Seungcheol menggeleng. “Yang lucunya, lapangan basket yang saya dan teman-teman saya pakai waktu itu tidak ada yang tau kecuali mama, papa, Mingyu dan Minghao. Saya memang tidak memberitahu siapapun, tapi saya berniat mengajak kamu lain waktu.”
“Terus dia tau darimana?”
“Saya tidak tau.”
“Mas Seungcheol, gue ga suka...”
“Gak suka apa?”
”...Gak suka tau lo dari orang lain. Makannya kemarin gue marah banget, apalagi kalo di inget-inget semuanya terlalu kebetulan, kebetulan lo suka lembur, kebetulan juga ada yang kirim foto itu. Gue kalut. Gue mikir kalo semua orang gak suka gue bahagia. Dulu gue suka dipukul sama mantan gue, semua yang gue lakukan salah di mata dia, bahkan ketika beberapa kali dia selingkuh tetep gue yang salah. Terus gue nikah sama lo, gue ga tau apa yang lo lakuin di luar sana gue berusaha tidak berpikir negatif, tapi semua yang lo lakuin bikin gue keinget dengan apa yang dulu mantan gue lakuin, lo yang tiba-tiba ilang, tiba-tiba gak ada kabar lalu tiba-tiba dengan wanita lain. Gue—gue...” Ucapan Jeonghan terputus ketika mendadak ia menangis. Dengan sigap Seungcheol memeluknya, menenangkannya dengan sebuah kecupan di pucuk kepalanya.
“Jeonghan, maaf.”
Dengan terisak-isak Jeonghan memeluk erat Seungcheol. Berkali-kali ia ucapakan dalam hatinya. Tolong, jangan tinggalin gue.

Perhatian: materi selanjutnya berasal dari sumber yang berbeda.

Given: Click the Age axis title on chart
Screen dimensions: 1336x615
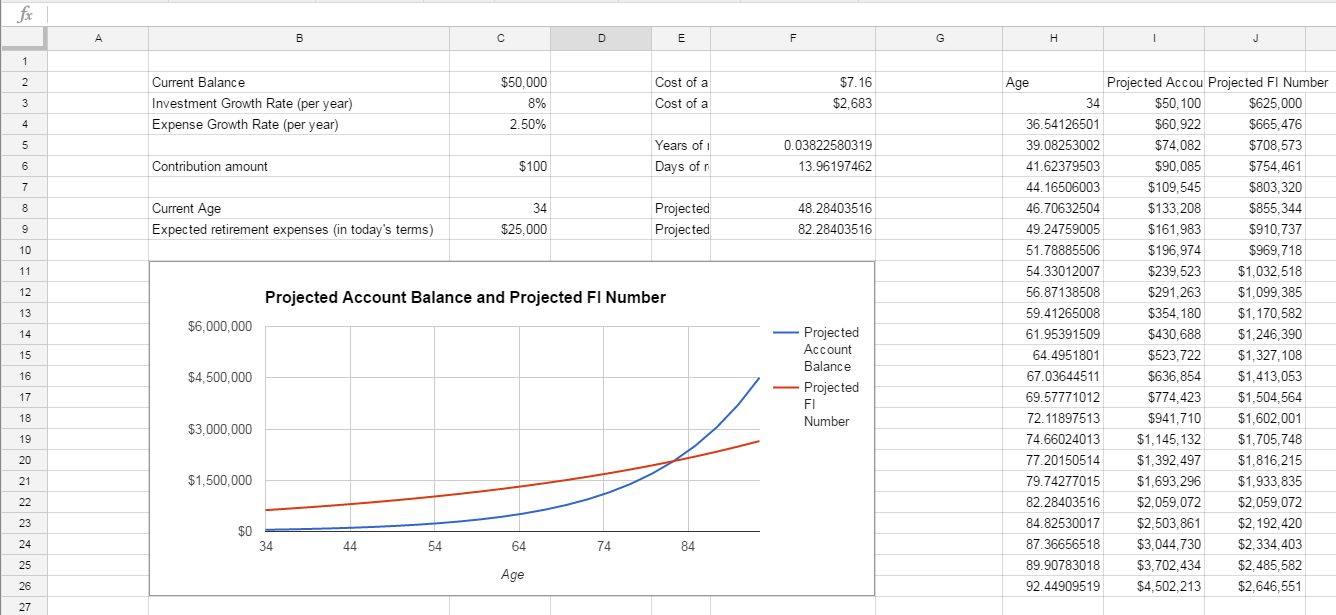Looking at the screenshot, I should click(512, 575).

Keduanya masih sama-sama diam, bahkan Jeonghan masih belum bisa menghentikan tangisannya.
“Jeonghan, Jeonghan, Jeonghan sayang—.” Yang Seungcheol rapalkan untuk menenangkan suaminya itu. Tapi untuk Seungcheol, itu bukan hanya untuk menenangkan suaminya tapi itu adalah suara hatinya yang beberapa Minggu ini hanya bisa ia ucapakan di dalam hatinya.

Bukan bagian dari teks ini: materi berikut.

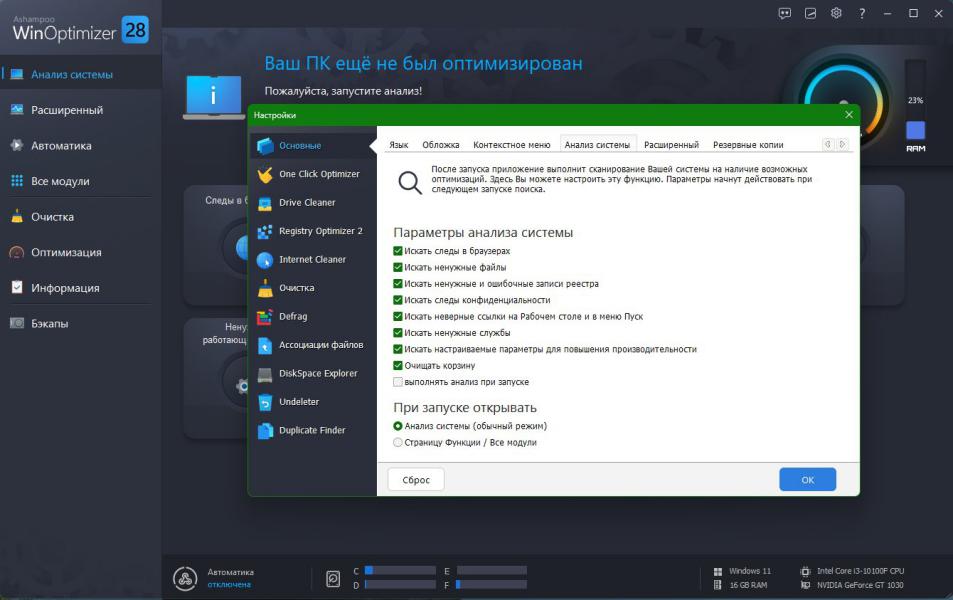This screenshot has height=600, width=953.
Task: Open the DiskSpace Explorer icon
Action: click(264, 374)
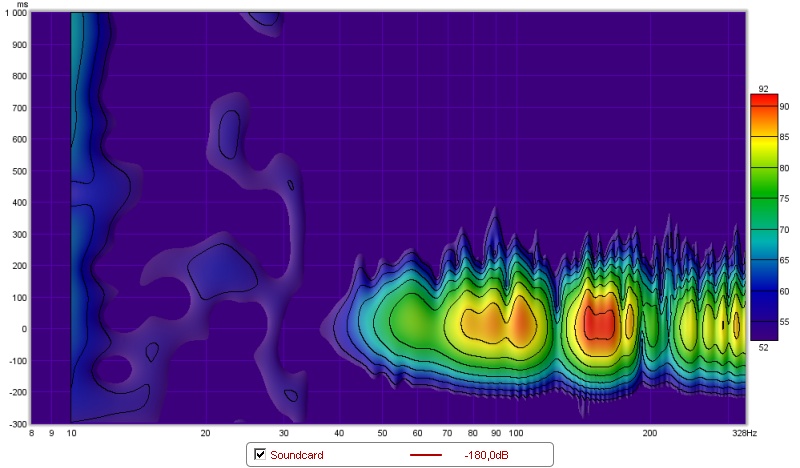
Task: Click the 92 label above the color scale
Action: click(x=763, y=89)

“Mas Seungcheol, jangan tinggalin gue. Gue—gue gak bisa kalo gak sama lo. Lo boleh ga cinta sama gue, tapi gue mohon jangan tinggalin gue. Jangan pergi sama siapa-siapa.”

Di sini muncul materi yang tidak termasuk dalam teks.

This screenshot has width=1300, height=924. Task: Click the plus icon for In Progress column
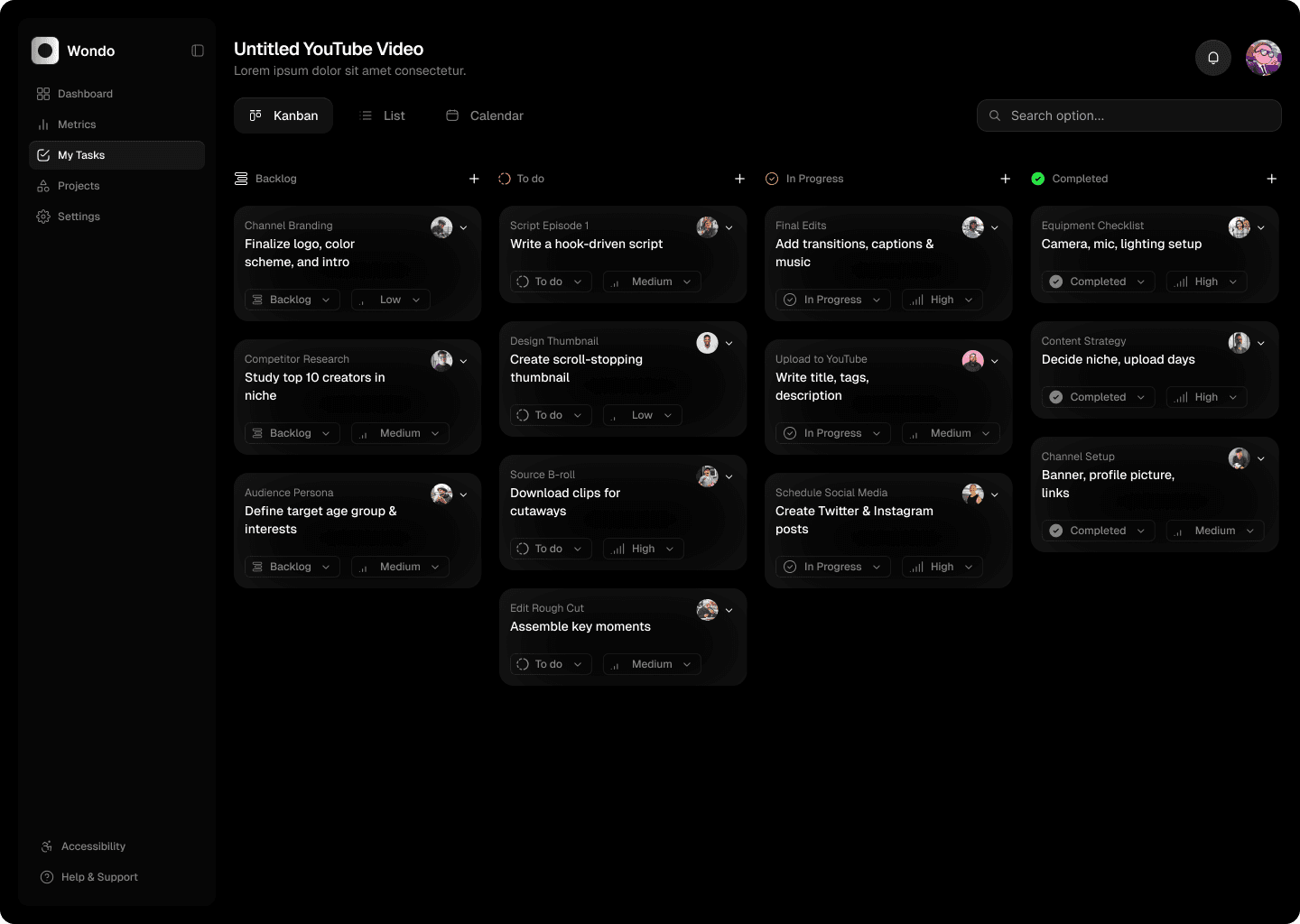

Seungcheol makin mengeratkan pelukannya. Beberapa kali ia mengecup pucuk kepala Jeonghan. Berjanji pada dirinya sendiri ia tidak akan pernah melepaskan Jeonghan. Tidak akan pernah membiarkan Jeonghan-nya pergi.
Jeonghan-nya.
Jeonghan akan selalu menjadi miliknya. Dan itu mutlak.